● Task item: Only an exact repetition of the entries counts as an answer.

[Pixel coordinate grounding data]
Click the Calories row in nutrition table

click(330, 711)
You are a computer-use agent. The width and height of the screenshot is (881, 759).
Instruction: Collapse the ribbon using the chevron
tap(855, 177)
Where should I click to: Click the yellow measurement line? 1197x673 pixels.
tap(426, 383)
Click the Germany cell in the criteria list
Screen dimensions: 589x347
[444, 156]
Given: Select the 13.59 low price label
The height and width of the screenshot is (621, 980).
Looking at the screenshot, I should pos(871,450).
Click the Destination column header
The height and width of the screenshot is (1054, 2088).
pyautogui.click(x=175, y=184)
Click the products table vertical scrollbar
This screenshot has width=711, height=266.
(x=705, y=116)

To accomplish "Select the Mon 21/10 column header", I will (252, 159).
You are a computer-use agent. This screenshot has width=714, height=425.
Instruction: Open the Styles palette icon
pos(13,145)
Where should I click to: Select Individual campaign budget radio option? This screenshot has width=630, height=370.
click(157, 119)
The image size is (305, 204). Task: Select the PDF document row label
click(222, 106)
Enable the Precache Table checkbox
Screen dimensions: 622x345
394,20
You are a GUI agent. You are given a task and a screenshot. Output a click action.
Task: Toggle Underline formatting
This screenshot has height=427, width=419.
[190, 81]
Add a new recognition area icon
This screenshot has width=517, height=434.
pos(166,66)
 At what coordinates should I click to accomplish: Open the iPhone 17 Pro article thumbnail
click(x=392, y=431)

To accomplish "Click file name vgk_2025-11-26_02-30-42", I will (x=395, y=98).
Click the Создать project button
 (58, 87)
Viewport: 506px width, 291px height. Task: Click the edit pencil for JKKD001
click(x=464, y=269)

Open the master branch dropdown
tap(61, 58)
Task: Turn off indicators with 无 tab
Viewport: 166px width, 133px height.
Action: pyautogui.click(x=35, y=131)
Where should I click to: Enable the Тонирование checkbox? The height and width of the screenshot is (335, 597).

● Expected answer:
Click the Calories row in nutrition table

click(330, 711)
You are a computer-use agent. The width and height of the screenshot is (881, 759).
Instruction: Collapse the ribbon using the chevron
tap(855, 177)
Where should I click to: Click the yellow measurement line? 1197x673 pixels.
tap(426, 383)
Click the Germany cell in the criteria list
Screen dimensions: 589x347
[444, 156]
Given: Select the 13.59 low price label
The height and width of the screenshot is (621, 980).
Looking at the screenshot, I should pos(871,450).
Click the Destination column header
The height and width of the screenshot is (1054, 2088).
pyautogui.click(x=175, y=184)
Click the products table vertical scrollbar
This screenshot has width=711, height=266.
(x=705, y=116)

To accomplish "Select the Mon 21/10 column header", I will (252, 159).
You are a computer-use agent. This screenshot has width=714, height=425.
Instruction: Open the Styles palette icon
pos(13,145)
Where should I click to: Select Individual campaign budget radio option? This screenshot has width=630, height=370.
click(157, 119)
The image size is (305, 204). Task: Select the PDF document row label
click(222, 106)
Enable the Precache Table checkbox
Screen dimensions: 622x345
394,20
You are a GUI agent. You are given a task and a screenshot. Output a click action.
Task: Toggle Underline formatting
This screenshot has height=427, width=419.
[190, 81]
Add a new recognition area icon
This screenshot has width=517, height=434.
pos(166,66)
 At what coordinates should I click to accomplish: Open the iPhone 17 Pro article thumbnail
click(x=392, y=431)

To accomplish "Click file name vgk_2025-11-26_02-30-42", I will (x=395, y=98).
Click the Создать project button
 (58, 87)
Viewport: 506px width, 291px height. Task: Click the edit pencil for JKKD001
click(x=464, y=269)

Open the master branch dropdown
tap(61, 58)
Task: Turn off indicators with 无 tab
Viewport: 166px width, 133px height.
Action: pyautogui.click(x=35, y=131)
Where should I click to: Enable the Тонирование checkbox? The height and width of the screenshot is (335, 597).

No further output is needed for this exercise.